— Exercise —
All entries must be repeated exactly. No picture should appear in the result.

— Given data —
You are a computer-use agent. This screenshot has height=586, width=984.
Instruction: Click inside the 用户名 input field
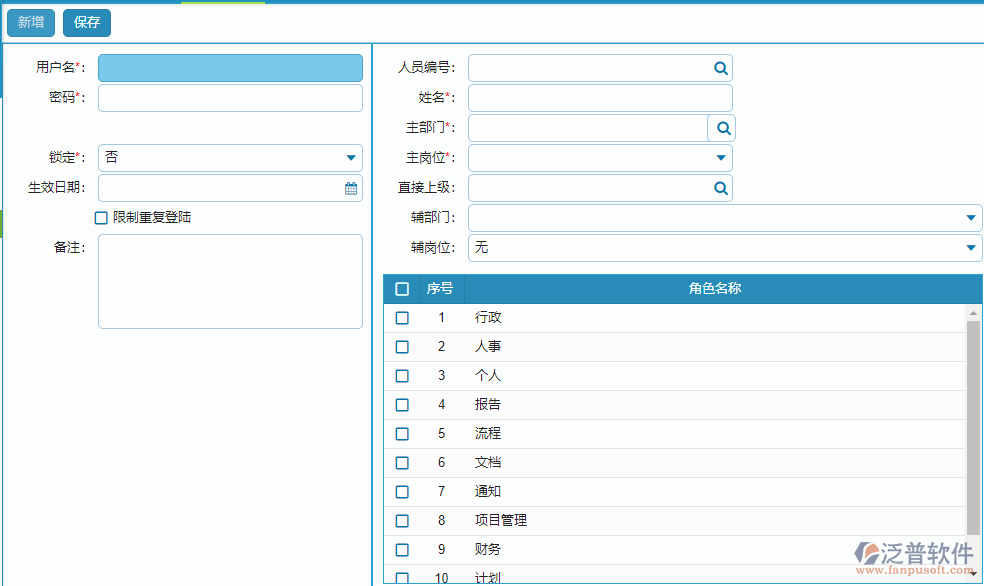[x=230, y=67]
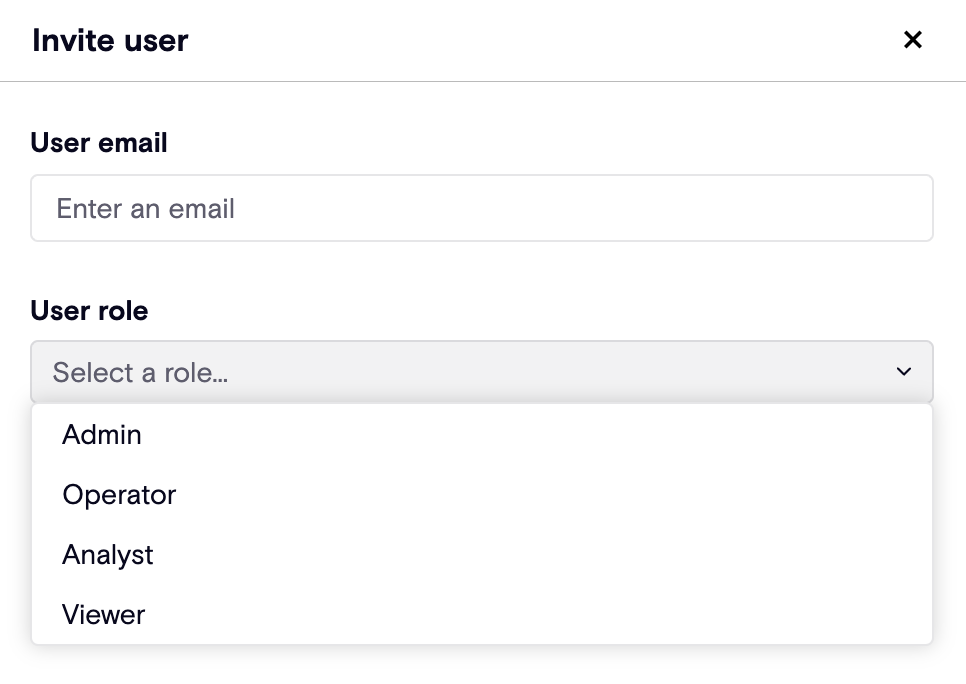Click the Analyst entry below Operator
The width and height of the screenshot is (966, 684).
click(108, 555)
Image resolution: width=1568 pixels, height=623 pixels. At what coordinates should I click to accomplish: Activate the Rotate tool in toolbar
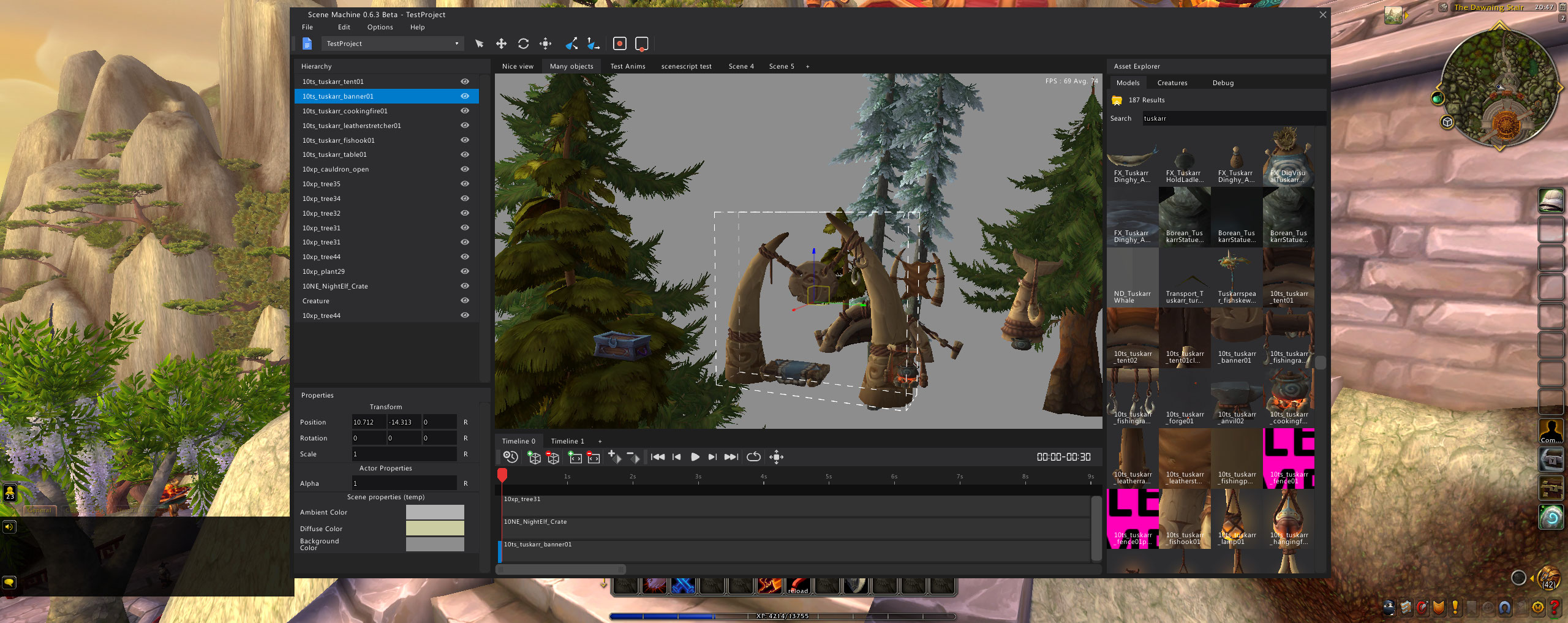coord(523,43)
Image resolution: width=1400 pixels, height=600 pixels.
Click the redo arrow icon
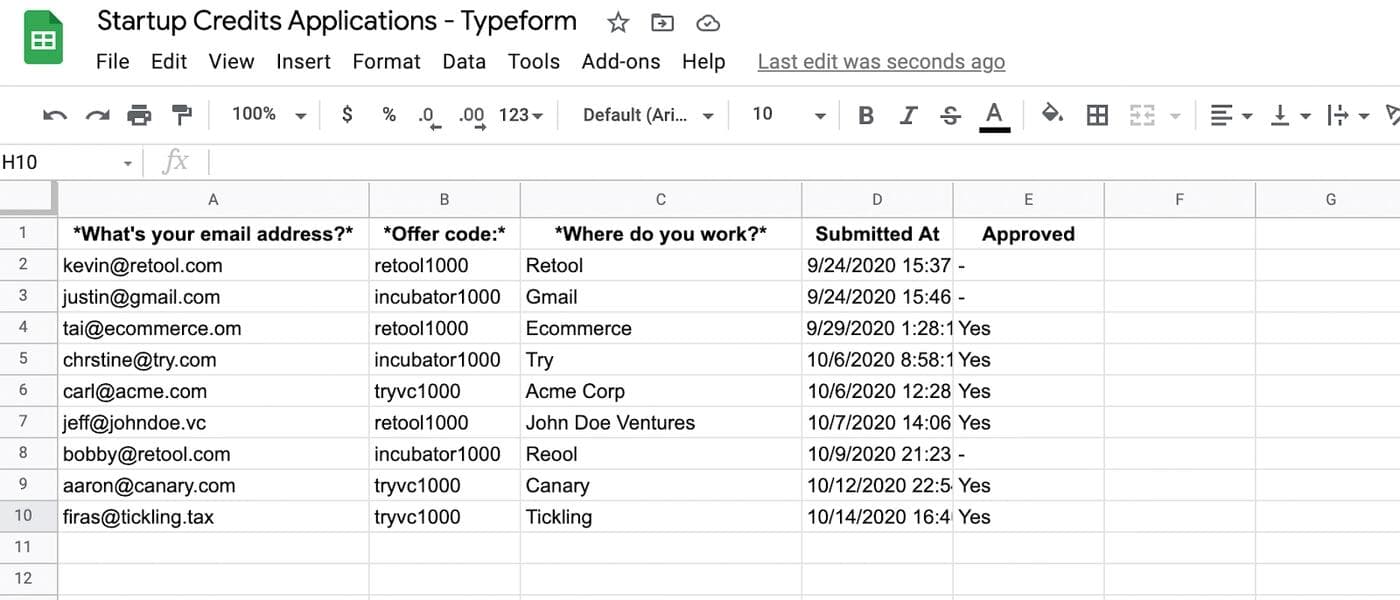(97, 116)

— Answer box —
You are a computer-use agent. This screenshot has height=586, width=984.
Instruction: Click inside the 用户名 input field
[x=230, y=67]
Click the Analyst entry below Operator
The width and height of the screenshot is (966, 684).
click(108, 555)
Image resolution: width=1568 pixels, height=623 pixels. At what coordinates should I click to accomplish: Activate the Rotate tool in toolbar
coord(523,43)
Image resolution: width=1400 pixels, height=600 pixels.
Click the redo arrow icon
(97, 116)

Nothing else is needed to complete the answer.